# Train the model by preparing the dataset

In [None]:
%load_ext autoreload
%autoreload 2
import tensorflow as tf
import json
from src import preparedata
from src import modelareaegpdcombined as modelarea
from src import trainarea
import seaborn as sns
import numpy as np
import sklearn
import matplotlib.pyplot as plt
from scipy.stats import expon

print(tf.__version__)
print(tf.config.list_physical_devices(device_type=None))
params = json.load(open("params/paramsegpdcombined.json", "r"))

In [None]:
# prepare data
dataset = preparedata.readGPDData(params["dataprepinargs"])
dataset.preparedata()

In [None]:
all_area = np.append(dataset.Y_train[:, 1], dataset.Y_test[:, 1])
all_area = all_area[all_area > 0.0]
np.save("Data/Inventory/all_area.npy", all_area)

In [None]:
# create random balanced sample
posloc = np.where(dataset.Y_train[:, 0] > 0)[0]
negloc = np.where(dataset.Y_train[:, 0] == 0)[0]
selneg = np.random.choice(negloc, size=posloc.shape[0], replace=False)
sel = np.concatenate([posloc, selneg])
sel.sort()

dataset.Y_train = dataset.Y_train[sel]
dataset.X_train = dataset.X_train[sel]

In [None]:
# prepare model
landslidehazard = modelarea.lhmodel(params["modelparam"])
landslidehazard.preparemodel()

In [None]:
# train the model
version = "20230823V1egpdcombined"
trainarea.trainmodel(
    landslidehazard.model, dataset.X_train, [dataset.Y_train[:,0],dataset.Y_train[:,1]], params["trainparam"]
)
# landslidehazard.model.load_weights(f"checkpoints/")
landslidehazard.model.save_weights(f"savedweights/final_model{version}.h5")

In [None]:
# predict from trained model
version = "20230823V1egpdcombined"
landslidehazard.model.load_weights(f"savedweights/final_model{version}.h5")

In [None]:
ypred = landslidehazard.model.predict(
    dataset.X_test.astype(np.float32), batch_size=2048
)
yprob = ypred[0]
ypred = ypred[1][dataset.Y_test[:, 1] > 0.1]
yarea = dataset.Y_test[:, 1][dataset.Y_test[:, 1] > 0.1]

In [None]:


def eGPD_cdf(y, k, sig, xi):
    return (1 - (1 + xi * y / sig) ** (-1 / xi)) ** k


def eGPD_ppf(p, sig, k=0.8118067, xi=0.4919825):
    """
    Calculate the quantile for a Extended Generalized Pareto Distribution.

    Parameters:
        p (float): Probability level (0 < p < 1).
        xi (float): Shape parameter.
        sig (float): Scale parameter.
        k (float): Parameter k.

    Returns:
        float: Quantile value.
    """
    return (sig / xi) * (((1 - (p ** (1 / k))) ** (-xi)) - 1)

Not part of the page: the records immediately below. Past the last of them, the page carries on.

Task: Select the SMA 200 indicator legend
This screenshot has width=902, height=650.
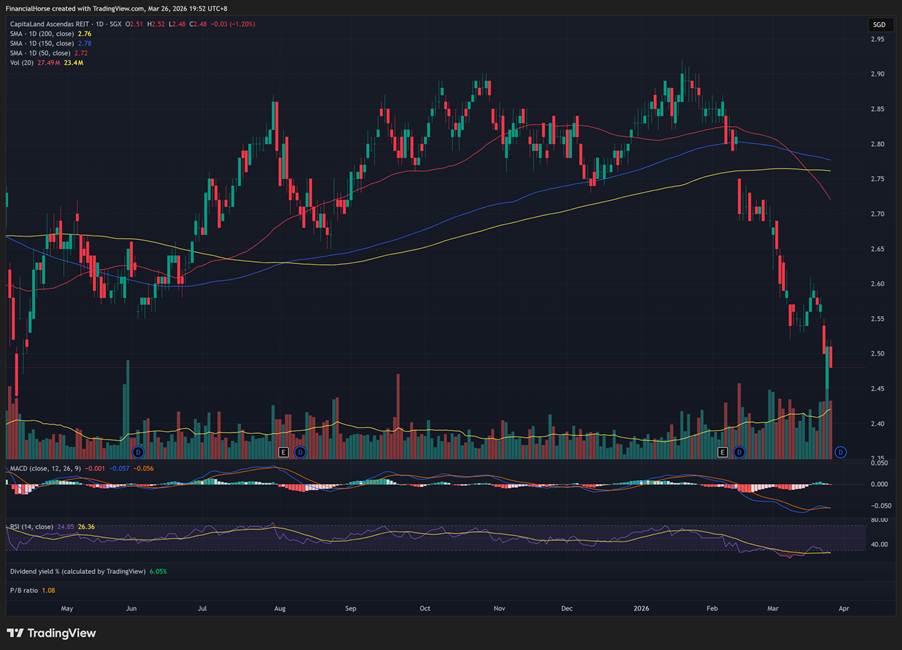Action: [42, 34]
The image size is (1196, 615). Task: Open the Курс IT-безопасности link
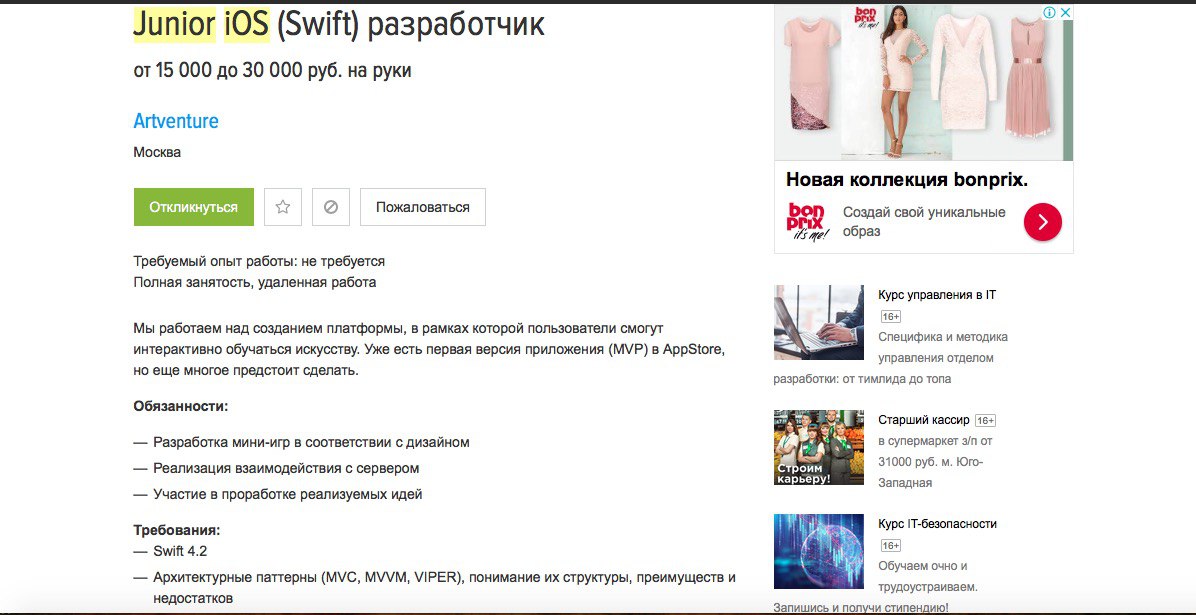pyautogui.click(x=937, y=524)
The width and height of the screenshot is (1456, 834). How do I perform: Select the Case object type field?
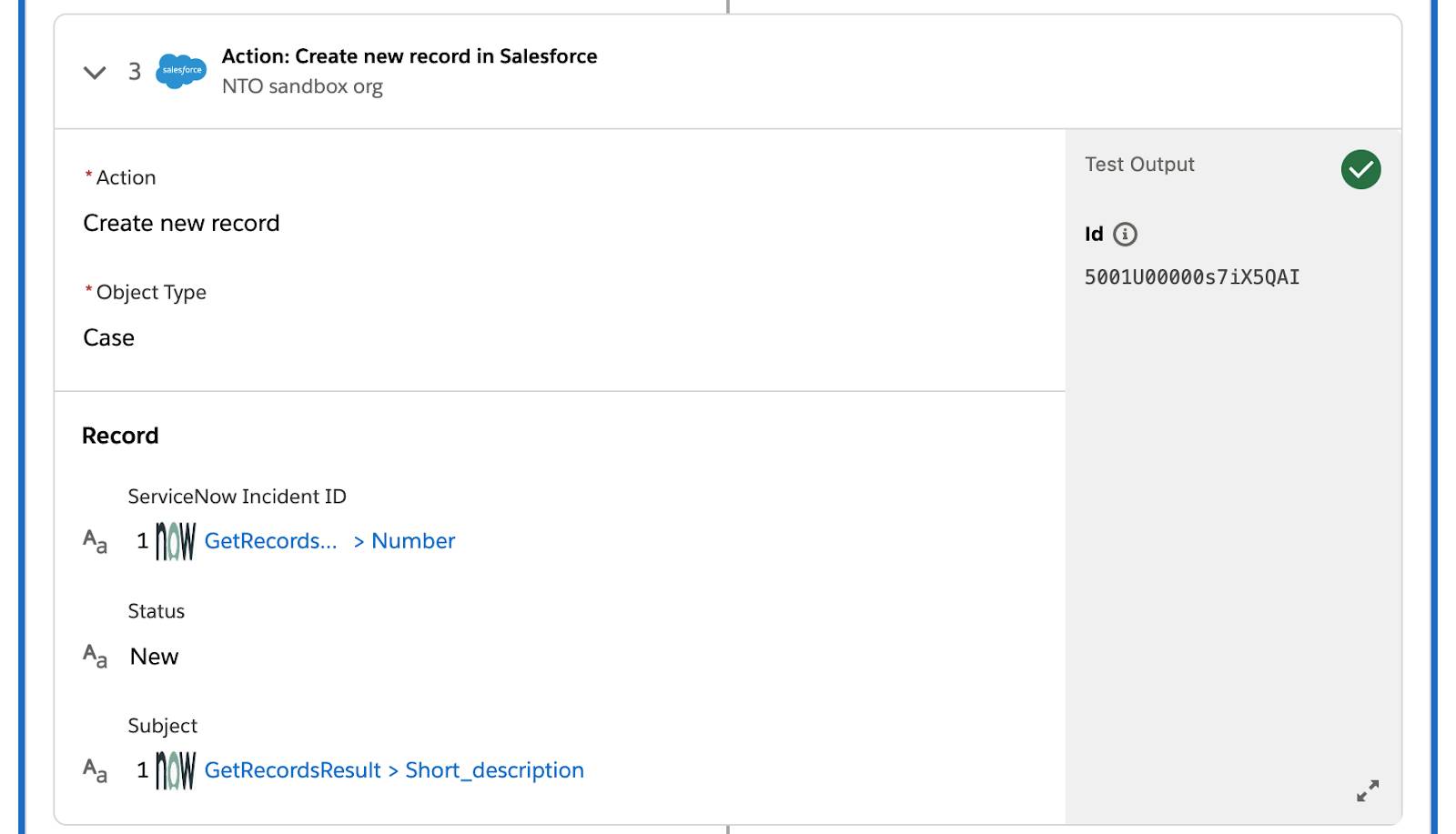click(x=108, y=337)
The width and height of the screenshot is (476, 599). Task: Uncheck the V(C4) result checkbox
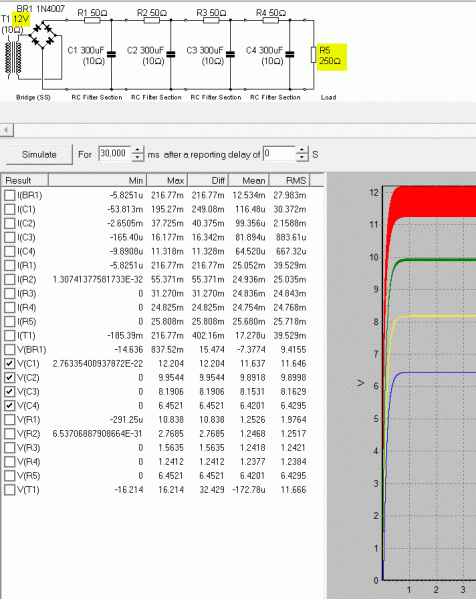tap(10, 405)
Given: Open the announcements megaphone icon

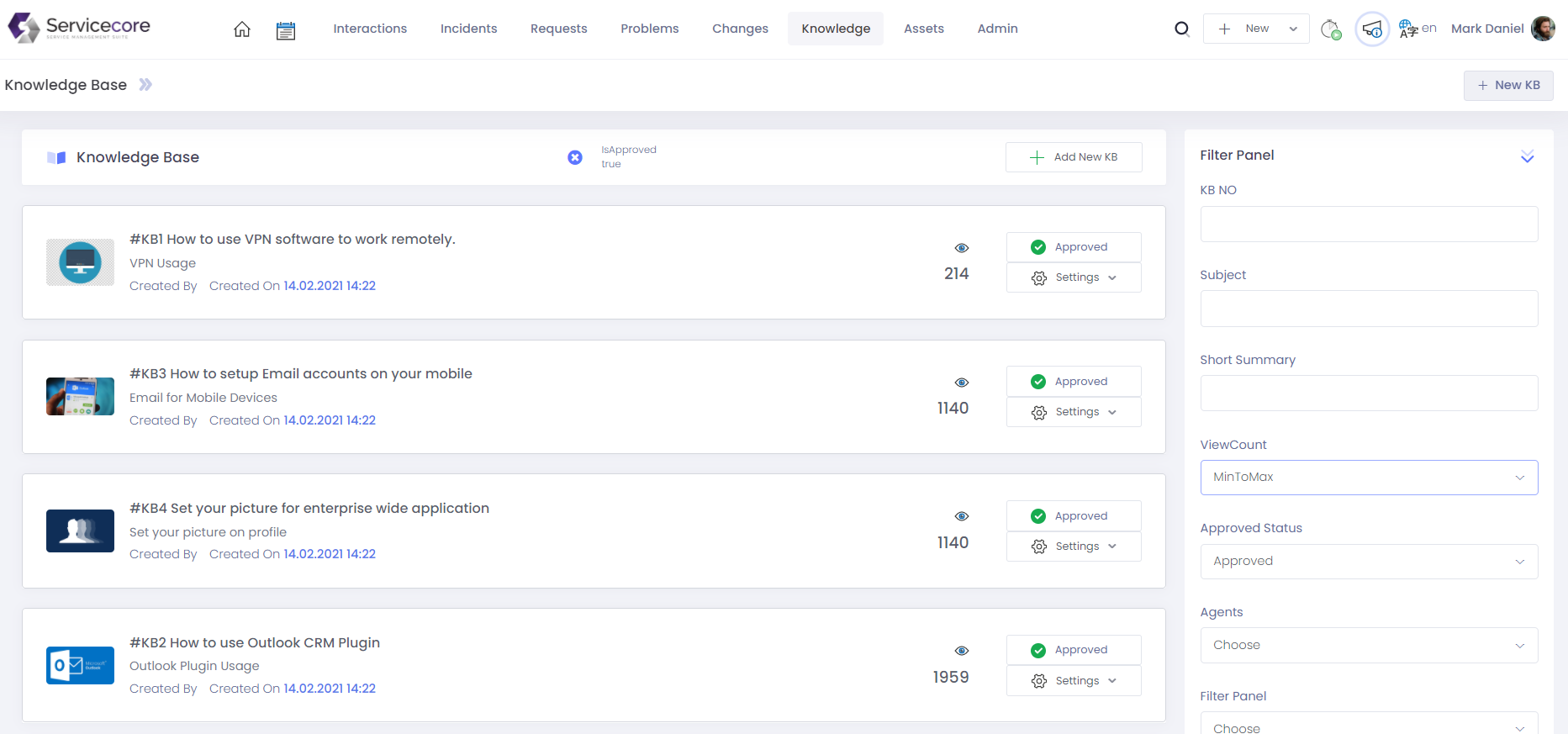Looking at the screenshot, I should click(x=1372, y=29).
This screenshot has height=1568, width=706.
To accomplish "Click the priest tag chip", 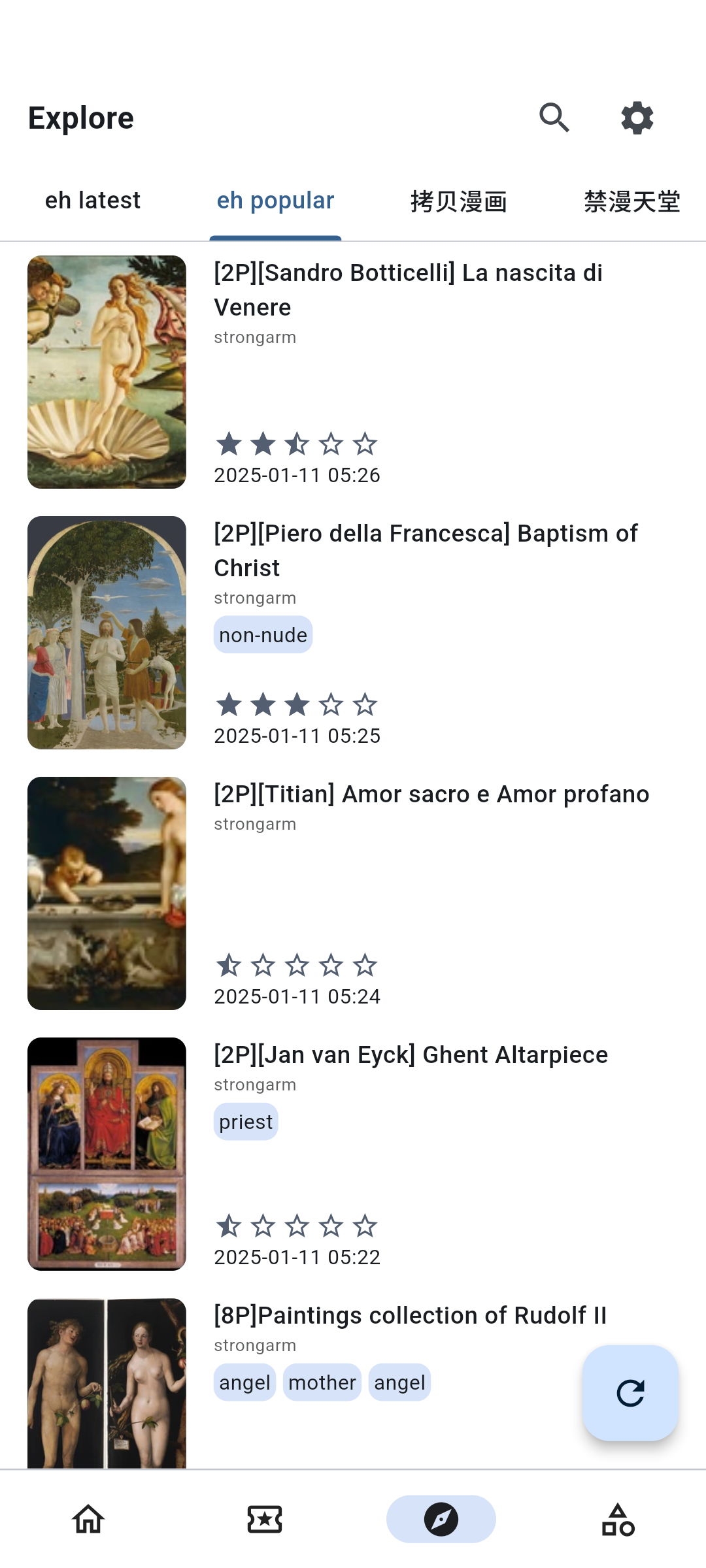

def MSE(sig, x, k=0.8118067, xi=0.4919825, area=1):
    xi = xi
    sigma = (tf.nn.relu(sig).numpy() + 0.2) * area
    kappa = k
    if xi <= 0:
        return 1e10

    dat = x[x > 0]

    exp_dat = eGPD_cdf(dat, k=kappa, sig=sigma[x > 0], xi=xi)
    exp_dat = expon.ppf(exp_dat)

    p_min = 0
    n_p = len(exp_dat) * (1 - p_min)
    ps = p_min + np.arange(1, int(n_p) + 1) / (n_p + 1) * (1 - p_min)
    mse = np.mean((np.quantile(exp_dat, ps) - expon.ppf(ps)) ** 2)

    return mse


def getquantiles(sig, x, k=0.8118067, xi=0.4919825, area=1):
    xi = xi
    sigma = (sig + 0.2) * area
    kappa = k
    if xi <= 0:
        return 1e10

    dat = x[x > 0]

    exp_dat = eGPD_cdf(dat, k=kappa, sig=sigma[x > 0], xi=xi)
    exp_dat = expon.ppf(exp_dat)

    p_min = 0
    n_p = len(exp_dat) * (1 - p_min)
    ps = p_min + np.arange(1, int(n_p) + 1) / (n_p + 1) * (1 - p_min)
    return np.quantile(exp_dat, ps), expon.ppf(ps)

In [None]:
sns.kdeplot(eGPD_ppf((1 - 1 / 10), ypred + 0.2, k=0.8118067, xi=0.4919825))

In [None]:
q1, q2 = getquantiles(ypred, yarea)
plt.scatter(
    q2,
    q1,
)
plt.xlabel("Theoritical Quantiles")
plt.ylabel("Observed Quantiles")
plt.axline([0, 0], [1, 1])
plt.xlim(0, 10)
plt.ylim(0, 10)
plt.axis("square")
plt.savefig("Data/Plots/quantilesv5.pdf", dpi=300)

In [None]:
fpr, tpr, thresholds = sklearn.metrics.roc_curve(dataset.Y_test[:, 0], yprob)
auc = sklearn.metrics.auc(fpr, tpr)
acc = sklearn.metrics.balanced_accuracy_score(dataset.Y_test[:, 0], yprob > 0.5)

plt.plot(
    fpr,
    tpr,
    label=f"auc ={ round(auc,2)}",
)
ax = plt.plot([0, 1], [0, 1], color="navy", linestyle="--")
plt.xlim([0.0, 1.0])
plt.ylim([0.0, 1.0])
plt.xlabel("False Positive Rate")
plt.ylabel("True Positive Rate")
plt.title("ROC Curve Landslide Classification")
# plt.text(0.38, 0.11, "Balanced Accuracy=%0.2f" % acc)
plt.legend(loc="lower right", prop={"size": 10})
plt.axis("square")
plt.savefig("Data/Plots/rocv5.pdf", dpi=300)

In [None]:
sklearn.metrics.balanced_accuracy_score(dataset.Y_test[:, 0], yprob > 0.50)